Değerli milletvekili arkadaşlarım, 478 sıra sayılı Kanun Tasarısı'nın 73'üncü maddesinin (r) fıkrası hakkında verdiğimiz önerge üzerine söz almış bulunuyorum. Sivil toplum örgütlerine savaş açmayan, meslek örgütlerini tahakkümü altına almak istemeyen milletvekillerini saygıyla selamlıyorum.

Değerli arkadaşlarım, bu madde neyi düzenliyor, ne getiriyor, kısaca ona bir bakalım, sonra AKP nasıl oluyor da meslek örgütlerini yok ediyor, nasıl bu ruh hâline gelmiş, ona bir bakalım.

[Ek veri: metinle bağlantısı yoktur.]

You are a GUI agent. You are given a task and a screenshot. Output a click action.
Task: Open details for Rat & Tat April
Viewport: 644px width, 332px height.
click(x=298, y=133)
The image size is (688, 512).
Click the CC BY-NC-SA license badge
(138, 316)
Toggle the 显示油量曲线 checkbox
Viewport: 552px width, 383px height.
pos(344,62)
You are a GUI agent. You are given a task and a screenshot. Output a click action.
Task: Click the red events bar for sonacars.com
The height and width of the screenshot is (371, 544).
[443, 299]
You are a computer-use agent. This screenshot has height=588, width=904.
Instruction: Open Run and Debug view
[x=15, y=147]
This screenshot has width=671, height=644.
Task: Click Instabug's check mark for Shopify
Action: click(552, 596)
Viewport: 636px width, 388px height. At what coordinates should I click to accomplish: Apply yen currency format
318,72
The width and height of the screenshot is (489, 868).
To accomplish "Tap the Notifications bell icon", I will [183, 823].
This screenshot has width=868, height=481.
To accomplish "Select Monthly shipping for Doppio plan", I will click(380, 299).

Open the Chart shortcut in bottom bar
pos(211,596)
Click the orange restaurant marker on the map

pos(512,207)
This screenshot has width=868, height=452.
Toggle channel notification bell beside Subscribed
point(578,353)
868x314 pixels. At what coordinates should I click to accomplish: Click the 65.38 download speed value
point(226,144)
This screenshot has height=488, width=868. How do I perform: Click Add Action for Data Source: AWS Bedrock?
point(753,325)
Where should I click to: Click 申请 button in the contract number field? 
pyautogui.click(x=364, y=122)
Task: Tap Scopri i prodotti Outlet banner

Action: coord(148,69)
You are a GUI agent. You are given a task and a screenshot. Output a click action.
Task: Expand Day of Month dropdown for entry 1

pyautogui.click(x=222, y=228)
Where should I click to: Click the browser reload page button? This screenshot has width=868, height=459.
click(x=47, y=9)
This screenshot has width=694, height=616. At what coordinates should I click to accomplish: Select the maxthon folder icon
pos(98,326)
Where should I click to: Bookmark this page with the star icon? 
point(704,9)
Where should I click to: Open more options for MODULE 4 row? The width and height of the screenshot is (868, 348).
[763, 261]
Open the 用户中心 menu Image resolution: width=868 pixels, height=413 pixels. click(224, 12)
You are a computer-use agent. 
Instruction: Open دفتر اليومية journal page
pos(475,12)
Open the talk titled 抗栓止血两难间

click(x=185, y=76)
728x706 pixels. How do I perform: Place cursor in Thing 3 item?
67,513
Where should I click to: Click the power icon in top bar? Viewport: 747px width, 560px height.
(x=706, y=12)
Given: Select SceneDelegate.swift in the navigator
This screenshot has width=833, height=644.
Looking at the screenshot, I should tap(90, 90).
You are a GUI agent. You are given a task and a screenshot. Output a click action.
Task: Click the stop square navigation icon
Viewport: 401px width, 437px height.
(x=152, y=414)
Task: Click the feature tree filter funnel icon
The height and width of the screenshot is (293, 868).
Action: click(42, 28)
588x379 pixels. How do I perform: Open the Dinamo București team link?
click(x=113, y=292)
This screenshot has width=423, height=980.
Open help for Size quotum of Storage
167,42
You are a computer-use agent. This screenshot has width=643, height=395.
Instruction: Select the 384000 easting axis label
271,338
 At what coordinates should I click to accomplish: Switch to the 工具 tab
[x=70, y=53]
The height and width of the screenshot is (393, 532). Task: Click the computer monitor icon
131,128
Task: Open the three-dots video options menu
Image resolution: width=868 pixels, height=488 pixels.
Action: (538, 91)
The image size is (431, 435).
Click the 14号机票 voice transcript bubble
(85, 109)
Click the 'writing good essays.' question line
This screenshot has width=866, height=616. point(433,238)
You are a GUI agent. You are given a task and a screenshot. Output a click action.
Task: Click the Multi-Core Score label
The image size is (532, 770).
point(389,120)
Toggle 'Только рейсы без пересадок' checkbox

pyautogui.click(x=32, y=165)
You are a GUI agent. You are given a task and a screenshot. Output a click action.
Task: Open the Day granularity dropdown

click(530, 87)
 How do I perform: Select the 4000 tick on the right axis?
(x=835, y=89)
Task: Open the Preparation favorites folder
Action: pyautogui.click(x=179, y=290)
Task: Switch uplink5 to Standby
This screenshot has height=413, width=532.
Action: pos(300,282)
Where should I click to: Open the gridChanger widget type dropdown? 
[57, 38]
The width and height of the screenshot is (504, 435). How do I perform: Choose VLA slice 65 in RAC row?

Bu madde diyor ki Dişhekimleri Birliğine: "Ey diş hekimleri, siz eskiden asgari ücret tarifesi belirlerdiniz. Bir diş kaça çekilir, efendim, işte, bir dolgu kaça yapılır, bunu siz belirlerdiniz, kendi meslek ahlakınıza uygun olarak. Şimdi, siz bana bir rehber tarife hazırlayın, benim canım ne isterse ben onu yaparım." Yani Türk Dişhekimleri Birliğini adım adım fiilen ortadan kaldırıyorsunuz. Bunu da söylerken öyle bir dille söylüyorsunuz ki artık ben bu dile "AKP'ce" veya "AKP dili" diyorum. Bir yandan diyorsunuz ki "Türk Dişhekimleri Birliği kalsın.", bir yandan diyorsunuz ki "Gitsin."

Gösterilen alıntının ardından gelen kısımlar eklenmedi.